Bijoy Sahoo, named interim vice chancellor for finance and administration after Chancellor James Ammons departed last month and took several top administrators with him, recently reviewed NCCU's plans to buy Eagle Landing, the 408-bed Brant Street residence hall that state regulators contend has a slew of design and construction deficiencies.
Sahoo said this week that NCCU should still pursue the purchase while making some safety improvements to the 3-year-old building. But he also said many of the changes a State Construction Office report recommended in May -- including a $3.7 million overhaul to the heating and air conditioning system -- aren't needed now and wouldn't make financial sense.
In all, the state report suggested more than $9 million in fixes.

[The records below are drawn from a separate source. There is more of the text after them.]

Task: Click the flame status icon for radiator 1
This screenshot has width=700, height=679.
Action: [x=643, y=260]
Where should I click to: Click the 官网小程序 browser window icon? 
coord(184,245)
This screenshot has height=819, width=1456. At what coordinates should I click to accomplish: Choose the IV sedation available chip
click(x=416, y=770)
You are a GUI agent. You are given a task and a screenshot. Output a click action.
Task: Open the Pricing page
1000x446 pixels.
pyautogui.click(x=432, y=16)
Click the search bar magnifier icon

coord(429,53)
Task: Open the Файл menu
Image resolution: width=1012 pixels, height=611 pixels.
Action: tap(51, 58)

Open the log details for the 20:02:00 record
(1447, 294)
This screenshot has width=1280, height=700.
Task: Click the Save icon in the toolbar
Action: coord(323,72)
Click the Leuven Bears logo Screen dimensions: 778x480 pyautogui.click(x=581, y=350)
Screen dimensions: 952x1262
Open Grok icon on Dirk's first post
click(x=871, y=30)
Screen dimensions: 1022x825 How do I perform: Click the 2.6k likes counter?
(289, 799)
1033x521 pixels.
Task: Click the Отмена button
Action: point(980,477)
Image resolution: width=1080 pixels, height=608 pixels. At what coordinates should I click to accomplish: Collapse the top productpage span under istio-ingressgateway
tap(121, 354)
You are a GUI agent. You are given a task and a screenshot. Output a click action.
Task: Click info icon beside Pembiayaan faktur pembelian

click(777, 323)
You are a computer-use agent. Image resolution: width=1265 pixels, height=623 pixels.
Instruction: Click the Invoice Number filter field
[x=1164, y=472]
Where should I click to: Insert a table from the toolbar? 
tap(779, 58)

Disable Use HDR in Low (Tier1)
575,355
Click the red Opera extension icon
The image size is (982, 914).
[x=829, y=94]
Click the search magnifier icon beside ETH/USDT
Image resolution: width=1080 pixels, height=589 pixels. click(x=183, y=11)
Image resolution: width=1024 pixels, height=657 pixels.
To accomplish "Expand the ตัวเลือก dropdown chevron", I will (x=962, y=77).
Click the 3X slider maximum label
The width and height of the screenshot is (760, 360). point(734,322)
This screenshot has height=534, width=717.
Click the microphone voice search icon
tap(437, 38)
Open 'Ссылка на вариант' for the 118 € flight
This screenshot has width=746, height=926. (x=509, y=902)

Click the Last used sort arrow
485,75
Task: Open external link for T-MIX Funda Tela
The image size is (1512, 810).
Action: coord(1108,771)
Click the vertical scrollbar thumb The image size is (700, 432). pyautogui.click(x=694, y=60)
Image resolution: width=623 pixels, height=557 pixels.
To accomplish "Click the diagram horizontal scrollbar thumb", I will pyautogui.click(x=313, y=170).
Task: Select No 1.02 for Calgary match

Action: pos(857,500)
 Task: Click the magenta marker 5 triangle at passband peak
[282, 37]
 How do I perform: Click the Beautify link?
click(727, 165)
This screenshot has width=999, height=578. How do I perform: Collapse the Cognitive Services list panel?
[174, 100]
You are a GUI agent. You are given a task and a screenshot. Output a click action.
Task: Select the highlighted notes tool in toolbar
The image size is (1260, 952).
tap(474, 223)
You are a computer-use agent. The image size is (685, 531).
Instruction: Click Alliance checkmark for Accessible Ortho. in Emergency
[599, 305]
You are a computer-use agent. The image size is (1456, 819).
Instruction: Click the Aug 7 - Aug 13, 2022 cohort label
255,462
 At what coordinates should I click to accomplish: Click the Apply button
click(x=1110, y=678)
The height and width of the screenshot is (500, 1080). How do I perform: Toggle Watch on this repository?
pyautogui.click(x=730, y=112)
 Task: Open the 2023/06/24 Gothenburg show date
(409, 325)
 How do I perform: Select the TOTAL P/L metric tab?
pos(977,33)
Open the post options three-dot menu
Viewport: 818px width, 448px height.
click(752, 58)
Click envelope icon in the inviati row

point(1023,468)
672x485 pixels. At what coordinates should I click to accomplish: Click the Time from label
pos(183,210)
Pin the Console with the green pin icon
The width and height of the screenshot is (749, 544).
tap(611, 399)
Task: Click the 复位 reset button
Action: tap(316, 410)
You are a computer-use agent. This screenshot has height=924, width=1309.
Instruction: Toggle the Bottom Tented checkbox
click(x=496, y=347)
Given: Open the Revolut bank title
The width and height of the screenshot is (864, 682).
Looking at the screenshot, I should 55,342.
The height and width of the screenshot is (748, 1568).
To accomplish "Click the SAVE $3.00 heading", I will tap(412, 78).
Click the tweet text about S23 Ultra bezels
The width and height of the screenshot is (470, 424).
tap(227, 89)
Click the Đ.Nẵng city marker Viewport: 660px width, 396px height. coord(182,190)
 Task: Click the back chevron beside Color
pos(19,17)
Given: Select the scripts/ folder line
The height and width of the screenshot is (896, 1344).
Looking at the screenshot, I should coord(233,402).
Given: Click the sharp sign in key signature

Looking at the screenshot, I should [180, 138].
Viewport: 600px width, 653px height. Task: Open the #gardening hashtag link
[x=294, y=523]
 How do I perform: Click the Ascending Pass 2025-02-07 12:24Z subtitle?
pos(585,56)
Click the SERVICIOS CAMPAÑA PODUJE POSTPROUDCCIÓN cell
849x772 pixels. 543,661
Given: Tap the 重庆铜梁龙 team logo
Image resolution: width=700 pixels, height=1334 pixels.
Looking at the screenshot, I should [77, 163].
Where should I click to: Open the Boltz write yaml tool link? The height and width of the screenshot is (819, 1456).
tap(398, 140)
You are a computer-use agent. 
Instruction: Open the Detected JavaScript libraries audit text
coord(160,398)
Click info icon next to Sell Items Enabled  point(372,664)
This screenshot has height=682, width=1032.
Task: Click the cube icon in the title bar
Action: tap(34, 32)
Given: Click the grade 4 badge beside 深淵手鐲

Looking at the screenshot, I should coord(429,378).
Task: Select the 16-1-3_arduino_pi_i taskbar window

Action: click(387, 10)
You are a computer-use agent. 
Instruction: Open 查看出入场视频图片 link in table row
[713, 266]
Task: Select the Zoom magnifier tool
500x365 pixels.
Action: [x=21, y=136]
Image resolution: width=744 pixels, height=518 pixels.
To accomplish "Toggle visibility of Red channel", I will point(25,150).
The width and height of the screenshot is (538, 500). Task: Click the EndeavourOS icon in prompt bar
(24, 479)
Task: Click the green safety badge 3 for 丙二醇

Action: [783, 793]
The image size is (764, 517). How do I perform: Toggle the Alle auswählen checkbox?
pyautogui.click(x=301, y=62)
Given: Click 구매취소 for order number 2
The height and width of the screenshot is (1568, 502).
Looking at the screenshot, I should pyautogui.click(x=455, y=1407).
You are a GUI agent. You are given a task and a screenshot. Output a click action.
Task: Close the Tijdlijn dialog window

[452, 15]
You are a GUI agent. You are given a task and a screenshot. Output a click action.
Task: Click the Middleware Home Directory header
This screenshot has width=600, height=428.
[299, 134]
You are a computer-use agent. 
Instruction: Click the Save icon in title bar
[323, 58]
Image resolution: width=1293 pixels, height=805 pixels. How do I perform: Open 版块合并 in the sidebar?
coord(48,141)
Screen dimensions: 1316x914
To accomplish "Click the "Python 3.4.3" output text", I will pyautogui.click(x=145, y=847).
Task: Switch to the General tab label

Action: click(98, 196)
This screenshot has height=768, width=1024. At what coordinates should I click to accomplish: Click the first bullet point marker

A similar inspection report several months earlier had found $4.7 million in deficiencies.
The repairs to the heating and air conditioning system, Sahoo said, are "something we may need in the future, but at the same time, you have to look at cost/benefit." State regulators say the system is inefficient, performs poorly and is not the right design for an apartment-style building such as Eagle Landing.
"Let's look at what we must do to enhance safety, and do it," Sahoo said, "but let's separate those things that would be nice to do but aren't necessary."
In its May 2007 report, the State Construction Office said the heating and air-conditioning system, which uses only electricity for energy, costs about 25 percent more per square foot than most models in a comparable state university dormitory.
And in an inspection note in the State Construction Office's file on Eagle Landing, regulators reported in April that the building is deteriorating "at a faster rate" than they had determined upon inspection of the building the first time, the previous fall.
"Unless the HVAC system is completely revamped to a central, four-pipe operation with boiler and chiller, the current system will not only experience more and more physical problems, but operating costs will escalate," the note said.
An earlier note in the same state construction file deemed Eagle Landing "not a bargain for NCCU" because of its many design flaws and suggested the university will end up taking a huge financial hit over time.
"After incurring whatever initial cost is necessary, NCCU will still be left with basically an apartment building and the ongoing, high operating expense associated with such an operation whereas a true dormitory is needed," the note states in part.
The notes are unsigned but bear the initials PJD. A spokeswoman for the state's administration department, under which state construction is housed, said the writer of both notes was Phil DuBose, a project monitor in construction administration.
Through a state spokeswoman, Dubose declined to comment further on the memos.
The traditional, two-to-a-room dormitories the state has for decades built for UNC system campuses are generally expensive to build but last 50 to 100 years, said Rob Nelson, the UNC system's vice president for finance.
But in recent years, campuses have branched out -- at the behest of students looking for a different living situation -- to suite and apartment-style residences like Eagle Landing. Those often cost less to build but have about a 30-year life span, Nelson said. Ideally, universities would have a mix of both, he added.
"I don't think the campuses should be building all apartment-style or all 100-year buildings," he said.
Responding to a housing crunch brought on by a swell in undergraduate enrollment, NCCU officials in 2003 circumvented the usual, red tape-laden state construction process by forming a private foundation -- a common practice among UNC system campuses -- and building Eagle Landing privately. It is privately managed, but NCCU officials now want to pay off the building's debt and take ownership.
Before the university can do so, state officials must sign off on the building, and they have so far written two reports indicating many of safety and design problems. The building remains open and occupied because it passed the city of Durham's building department's inspection and has a valid certificate of occupancy.
In response to the state reports, NCCU officials have scrambled to make repairs. Mold and mildew problems have been fixed, Sahoo said. Additional doorways have been added and wall dividers removed in a conference room in response to fire concerns, and exits are also being added to a courtyard, Sahoo said.
The improvements are continuing and will likely cost $160,000, he said. It isn't yet clear whether the work will be completed by next month when students return to live in Eagle Landing, which is fully booked, Sahoo said.
"If I had one doubt about any student's security, I wouldn't put anyone in there," he said. "It's safe."